WORKING DATA:
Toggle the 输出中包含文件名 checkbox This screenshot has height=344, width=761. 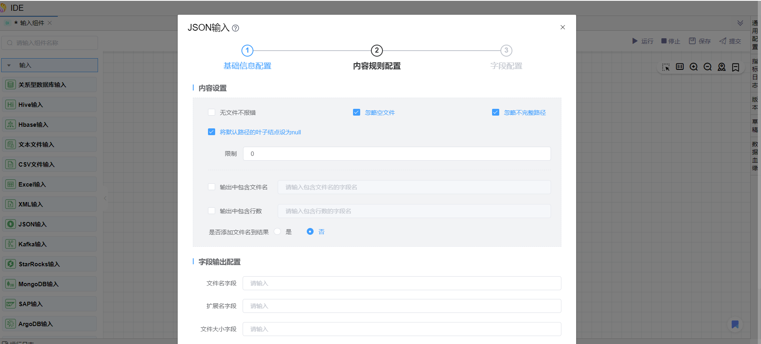click(x=212, y=187)
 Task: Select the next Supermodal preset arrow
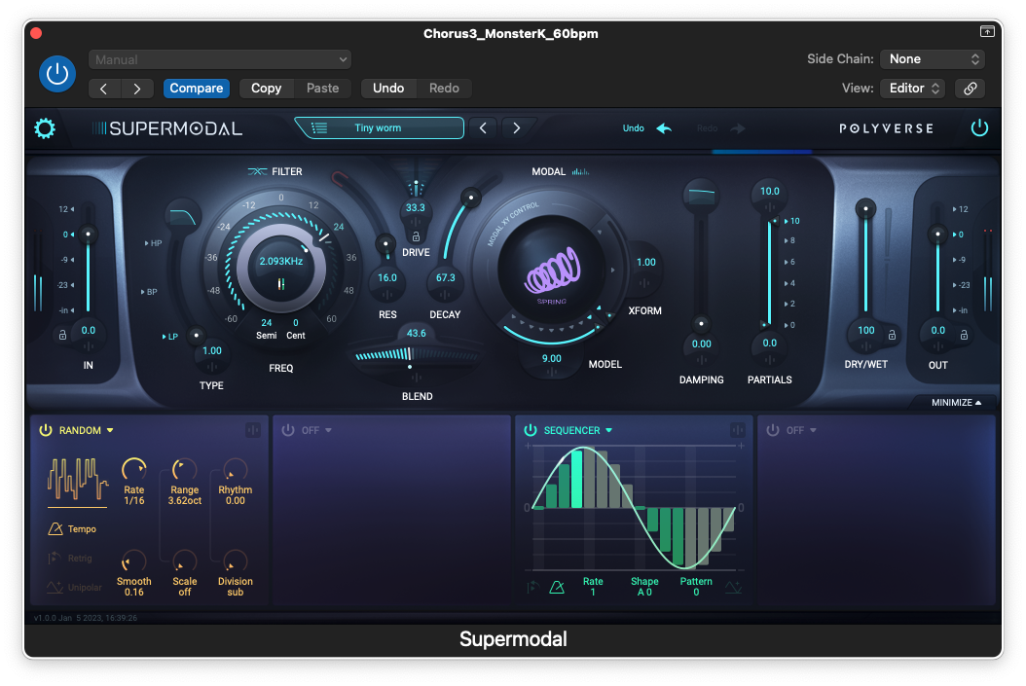(517, 128)
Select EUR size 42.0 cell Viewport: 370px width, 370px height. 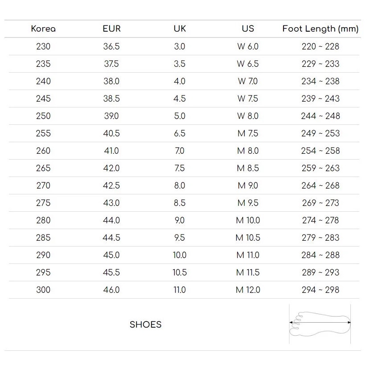coord(111,168)
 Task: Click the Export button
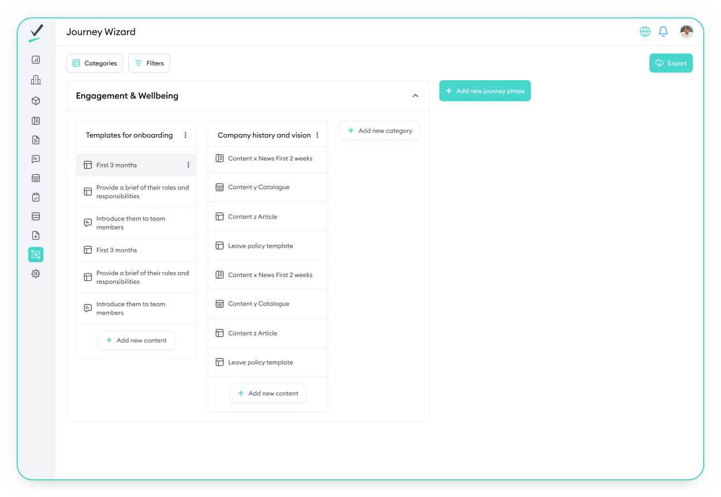tap(670, 63)
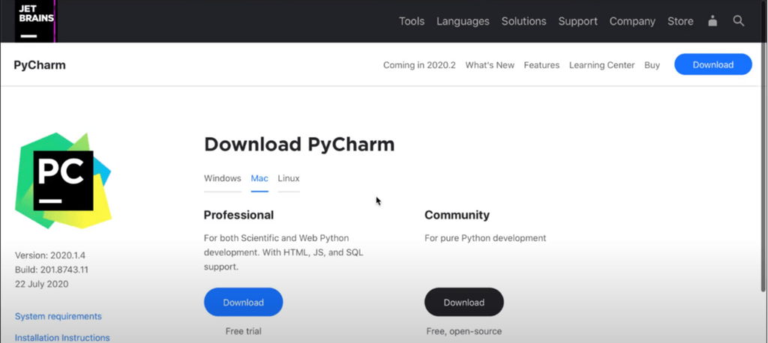The height and width of the screenshot is (343, 768).
Task: Open the Coming in 2020.2 link
Action: coord(419,65)
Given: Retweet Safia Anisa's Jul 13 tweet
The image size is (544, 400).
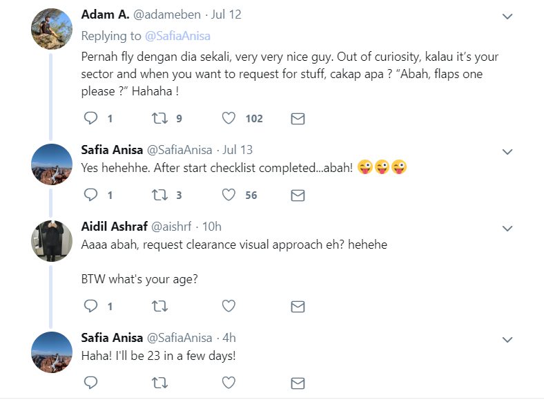Looking at the screenshot, I should (x=159, y=196).
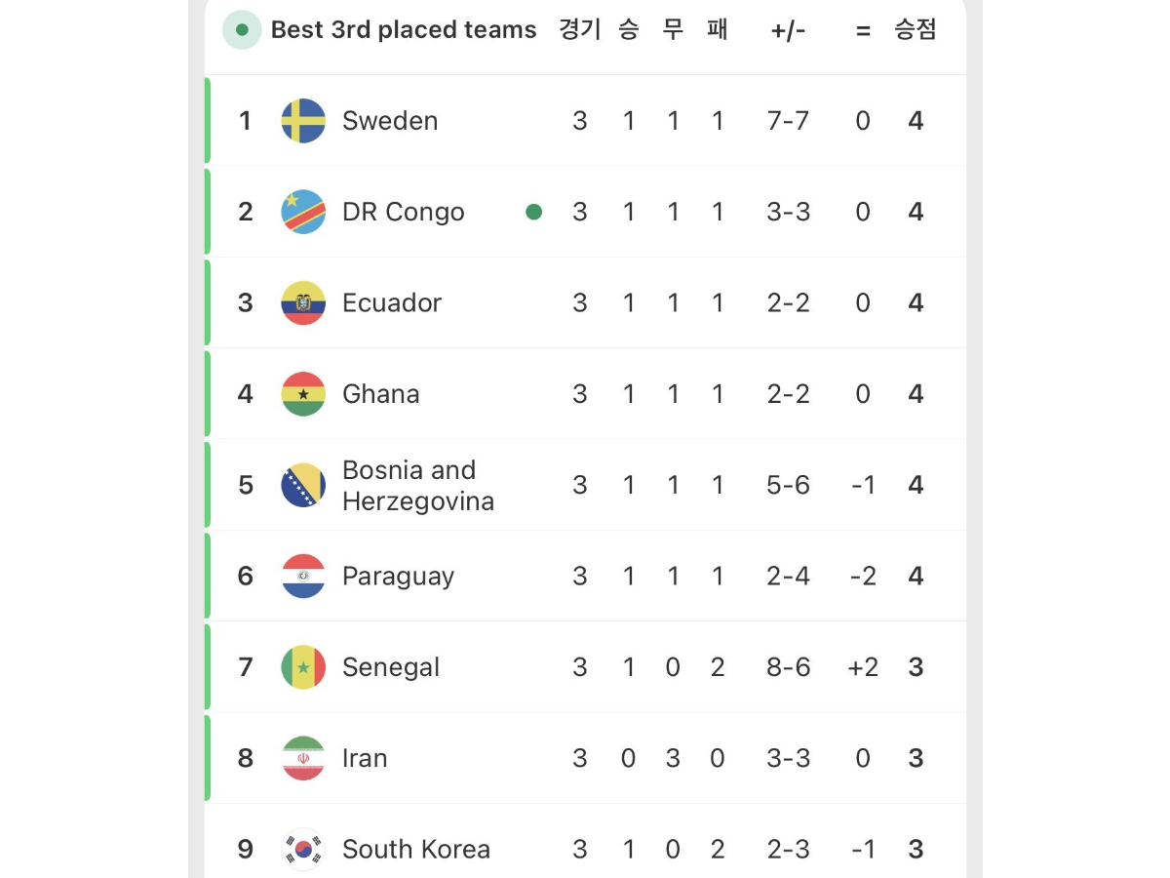This screenshot has width=1170, height=878.
Task: Click the green live dot next to DR Congo
Action: 533,212
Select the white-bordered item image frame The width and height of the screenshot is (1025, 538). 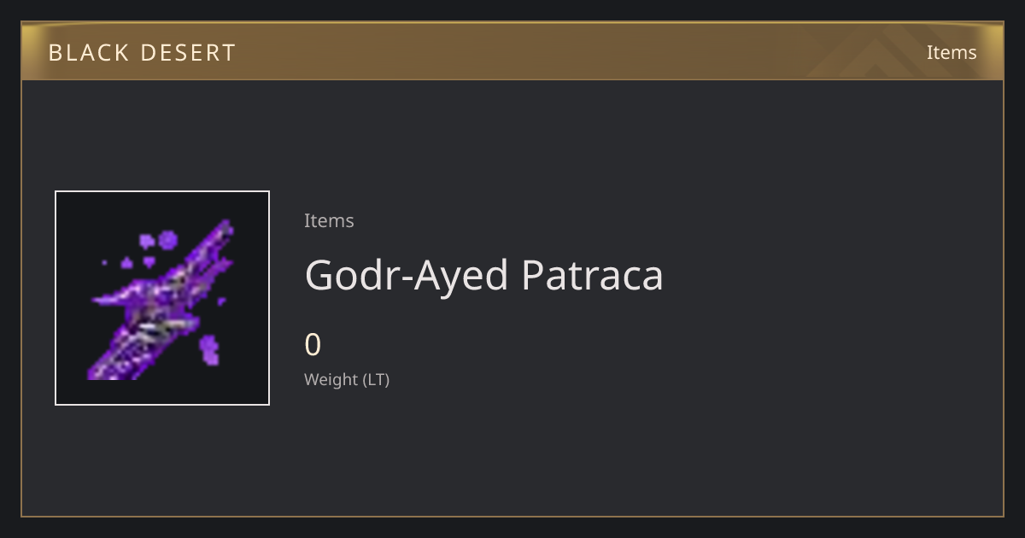click(162, 298)
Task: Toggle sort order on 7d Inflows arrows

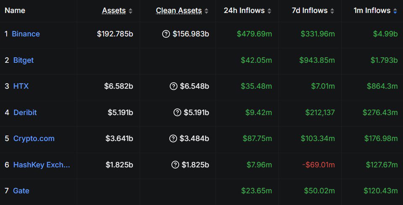Action: (x=332, y=11)
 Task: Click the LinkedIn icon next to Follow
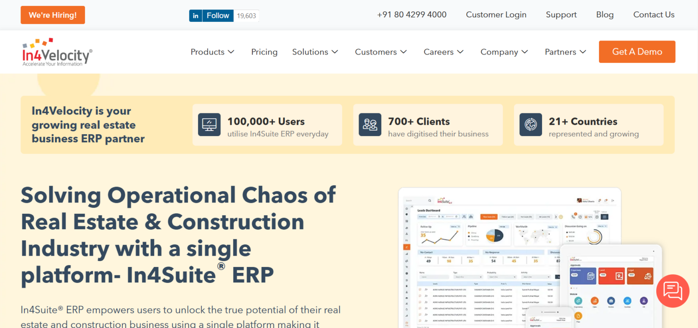pos(195,15)
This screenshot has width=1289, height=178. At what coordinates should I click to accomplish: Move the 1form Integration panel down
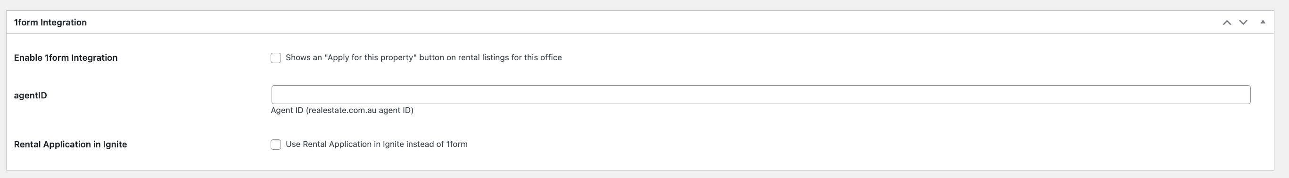click(1243, 23)
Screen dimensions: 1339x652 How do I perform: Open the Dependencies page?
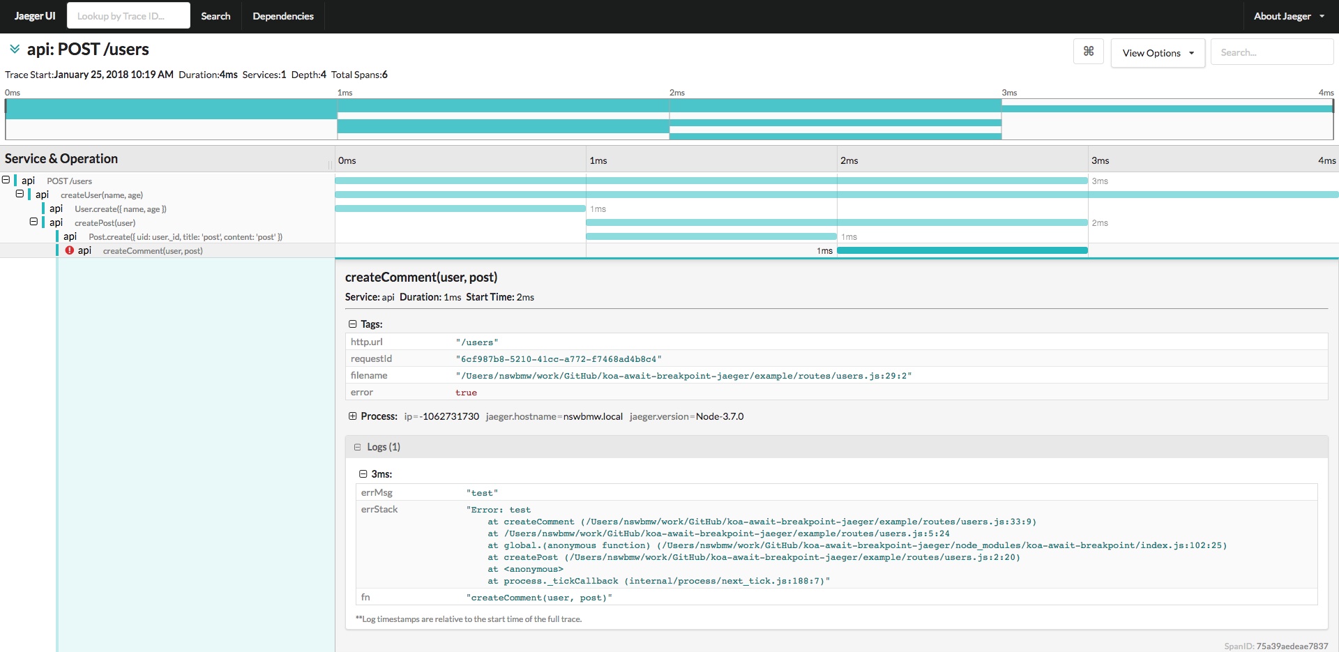coord(282,16)
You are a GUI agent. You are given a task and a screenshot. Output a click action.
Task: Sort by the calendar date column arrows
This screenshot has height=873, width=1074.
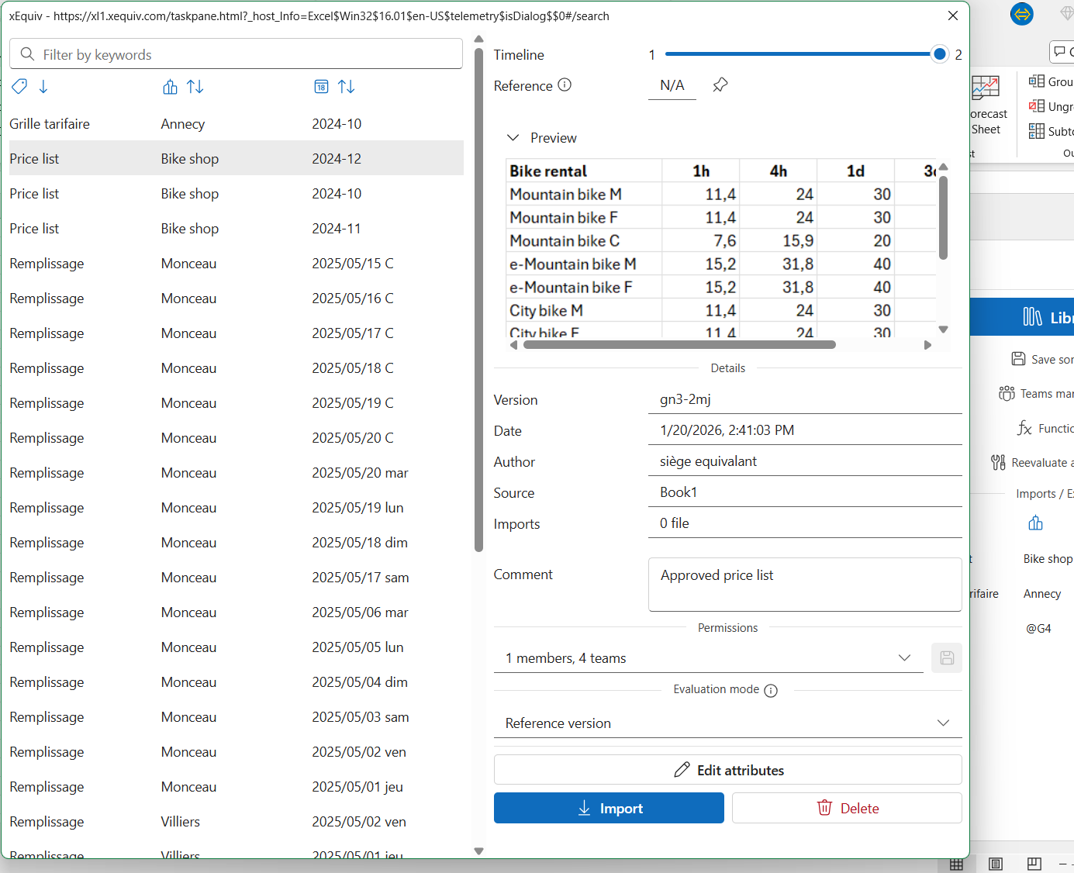(347, 87)
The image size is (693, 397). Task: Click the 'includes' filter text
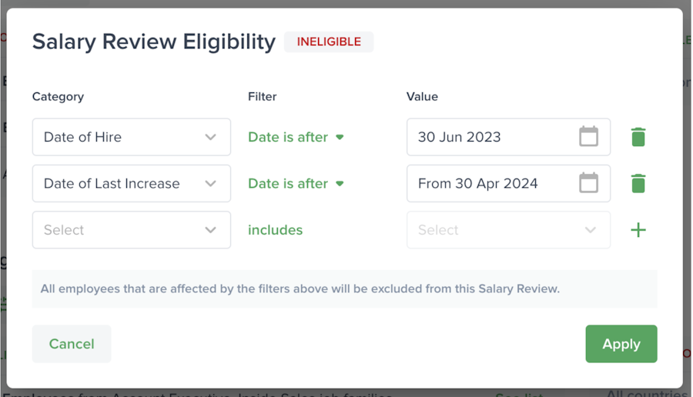[275, 230]
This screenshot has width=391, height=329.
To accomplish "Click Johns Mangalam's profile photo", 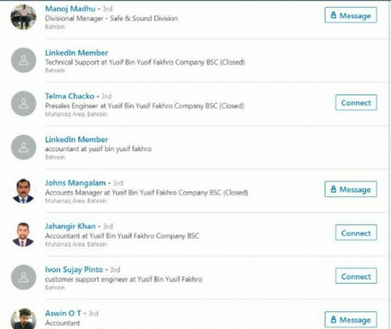I will (23, 190).
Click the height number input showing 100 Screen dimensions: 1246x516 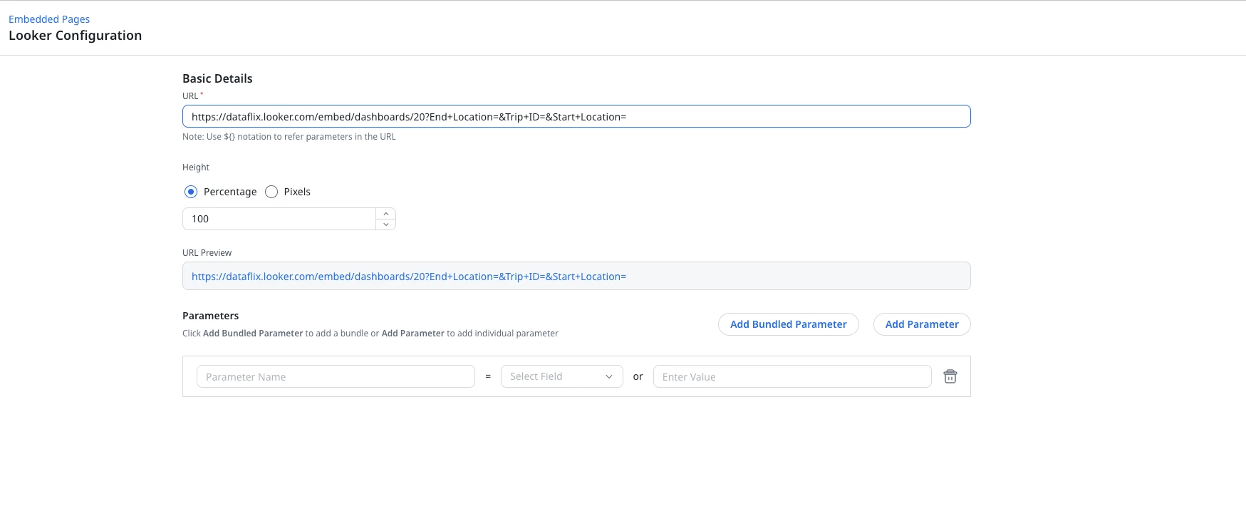(279, 219)
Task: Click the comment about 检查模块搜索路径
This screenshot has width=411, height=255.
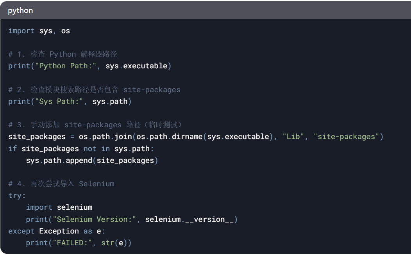Action: [x=94, y=89]
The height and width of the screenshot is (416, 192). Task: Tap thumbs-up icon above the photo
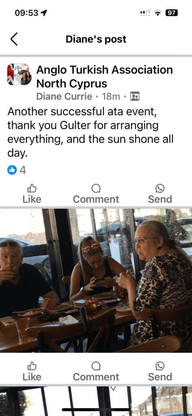[x=32, y=188]
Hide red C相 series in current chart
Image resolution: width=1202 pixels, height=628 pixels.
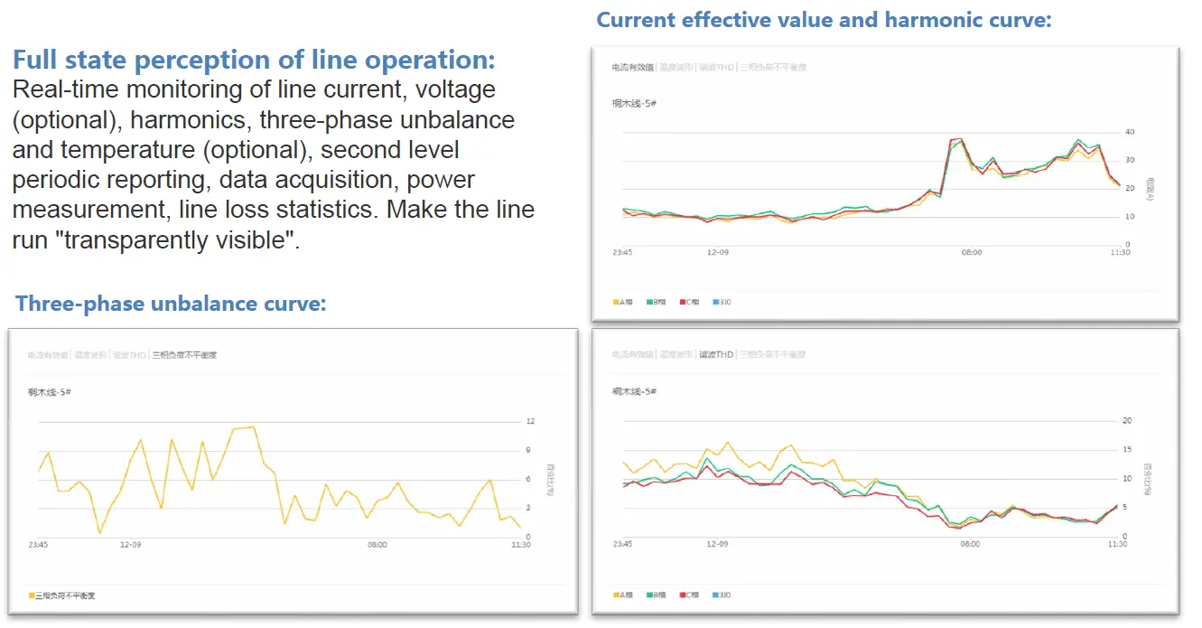click(690, 302)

WHAT YOU HAVE TO DO: Please repeat exactly the lines from the one containing "Hide red C相 series in current chart" through the end of the entries, both included, omitting pictures.

RESULT FOR THIS EXERCISE:
Hide red C相 series in current chart
Image resolution: width=1202 pixels, height=628 pixels.
click(690, 302)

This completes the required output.